“Alcatraz des Alligators” : la Floride ouvre un centre de détention pour migrants au cœur des Everglades
“Alcatraz des Alligators” : la Floride ouvre un centre de détention pour migrants au cœur des Everglades

Le premier groupe de migrants est arrivé dans un nouveau centre de détention situé en plein cœur des Everglades, en Floride. Surnommée « Alcatraz des Alligators » par les autorités locales, l’installation a été érigée en un temps record sous la houlette du gouverneur républicain Ron DeSantis, avec le soutien de l’administration de Donald Trump. Cette infrastructure, installée sur un ancien aéroport d’entraînement, peut accueillir dans un premier temps environ 3 000 personnes. À terme, elle devrait atteindre une capacité de 5 000 lits.

James Uthmeier, procureur général de Floride, a salué l’arrivée des premiers détenus sur la plateforme X : « Prochaine étape : retour dans leur pays d’origine. » La Floride, par l’intermédiaire de son service de gestion des urgences, a revendiqué la construction rapide du site, réalisée en coordination avec le Département de la Sécurité intérieure (DHS) et le service fédéral de l’immigration (ICE). Pour l’instant, aucune information détaillée n’a été communiquée concernant le nombre de personnes détenues ni la date précise de leur transfert.

Le centre, équipé de plus de 200 caméras de surveillance, de plus de 8 500 mètres de fils barbelés et d’une force de 400 agents de sécurité, servira à retenir les migrants interpellés par les forces de l’ordre floridiennes dans le cadre du programme fédéral 287(g). Ce dispositif permet aux policiers locaux d’agir avec des prérogatives fédérales, en interrogeant et détenant des migrants en vue d’une éventuelle expulsion.

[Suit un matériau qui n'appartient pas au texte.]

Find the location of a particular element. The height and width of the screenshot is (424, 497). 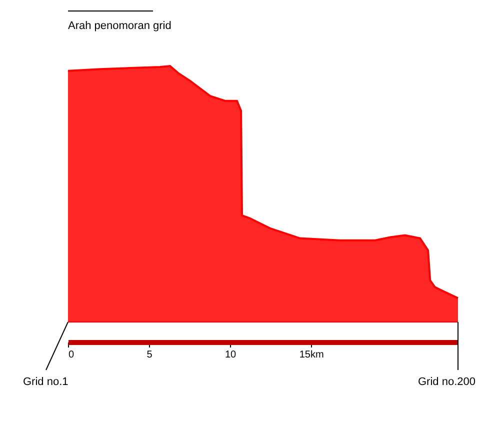

text: Grid no.200 is located at coordinates (447, 382).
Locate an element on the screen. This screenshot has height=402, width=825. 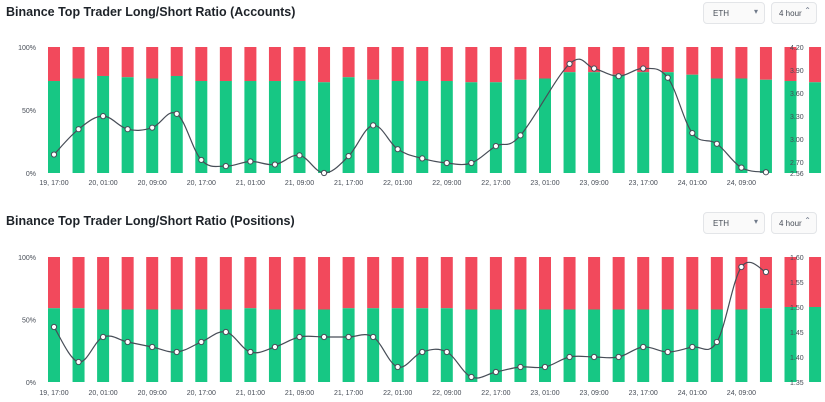
x-tick-label: 21, 17:00 is located at coordinates (348, 394).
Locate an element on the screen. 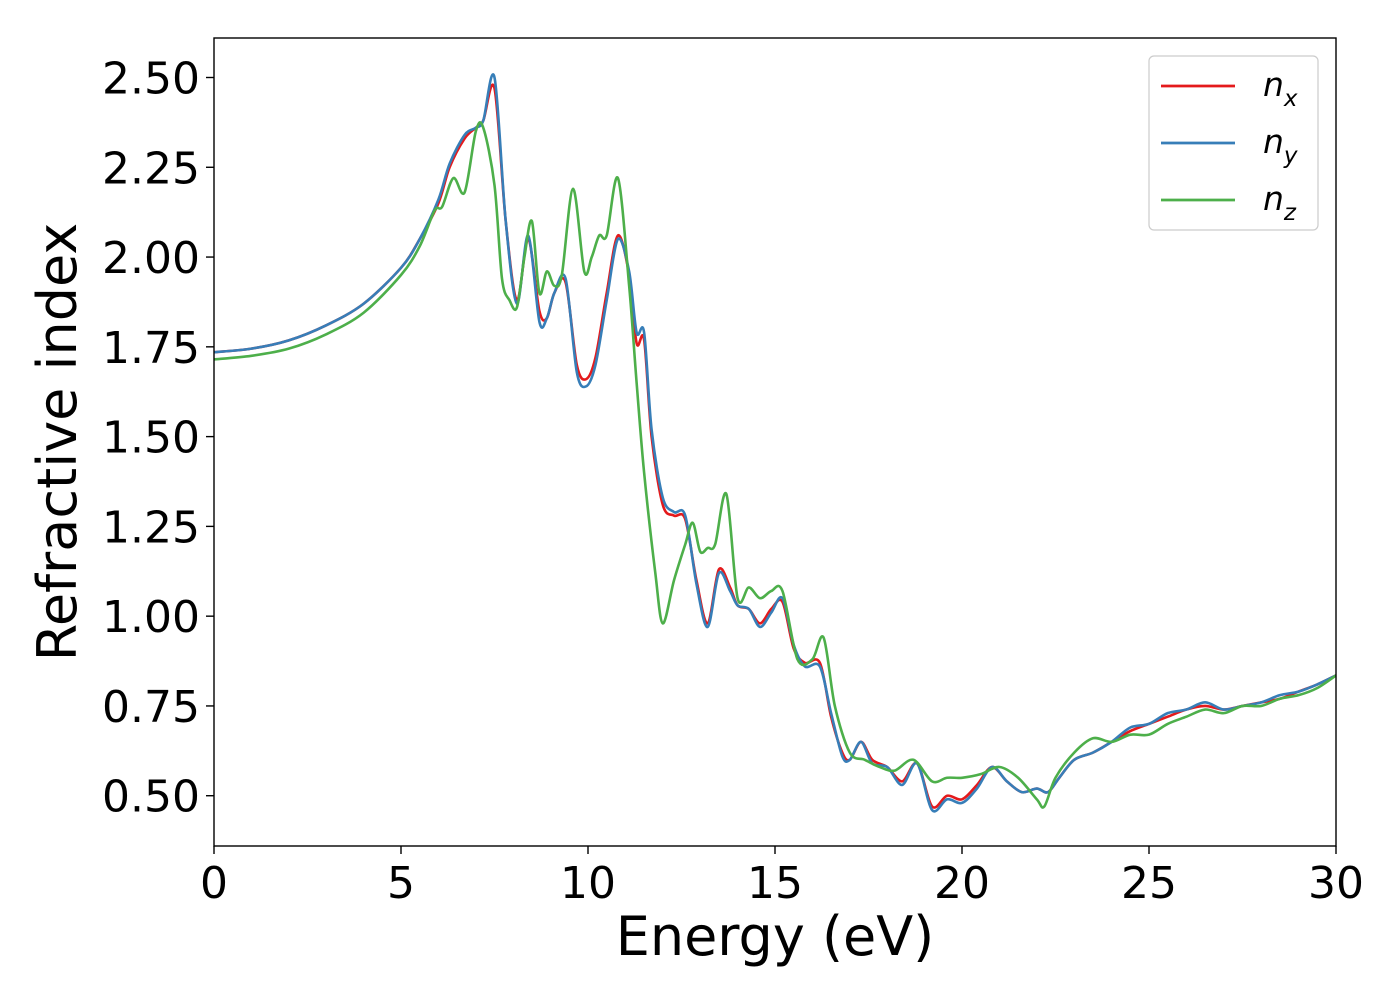  legend-label-n-z: nz is located at coordinates (1280, 202).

La mise en place de ce centre suscite une vive controverse. Des parlementaires démocrates de l’État de Floride se sont rendus sur place jeudi pour une visite officielle, exprimant leurs inquiétudes quant aux conditions de détention et à l’attribution rapide de millions de dollars de contrats publics pour la construction. Ils ont déclaré avoir « la responsabilité morale et légale d’exiger des comptes et de dénoncer cet abus avant qu’il ne devienne un modèle national ».

Parallèlement, plusieurs groupes écologistes et représentants de tribus amérindiennes ont engagé des actions pour tenter d’interrompre les activités du centre, évoquant les risques pour l’écosystème fragile des Everglades, les conditions inhumaines dues à la chaleur et aux moustiques, et la profanation de terres sacrées. Le site est également exposé aux fortes pluies fréquentes : certaines tentes ont été inondées lors de la visite de Donald Trump mardi, qui en avait profité pour inaugurer officiellement le complexe.

Malgré l’enthousiasme affiché par Trump et les autorités floridiennes, le DHS a tenu à se distancier du projet dans un document juridique, précisant qu’aucun financement fédéral n’avait été alloué à ce jour. « Le DHS n’a pas mis en œuvre, autorisé, dirigé ou financé le centre de détention temporaire de Floride », indique le texte, précisant que la construction repose sur des fonds et des décisions exclusivement étatiques.

Enfin, des pancartes affichant le nom « Alligator Alcatraz » ont été installées aux abords de la route menant au site, désormais gardé par des agents d’immigration… et mis en scène sur les réseaux sociaux dans des mèmes humoristiques où des alligators coiffés de casquettes ICE surveillent les lieux. Le Parti républicain de Floride a même lancé une campagne de financement en vendant des t-shirts et des accessoires à l’effigie du centre.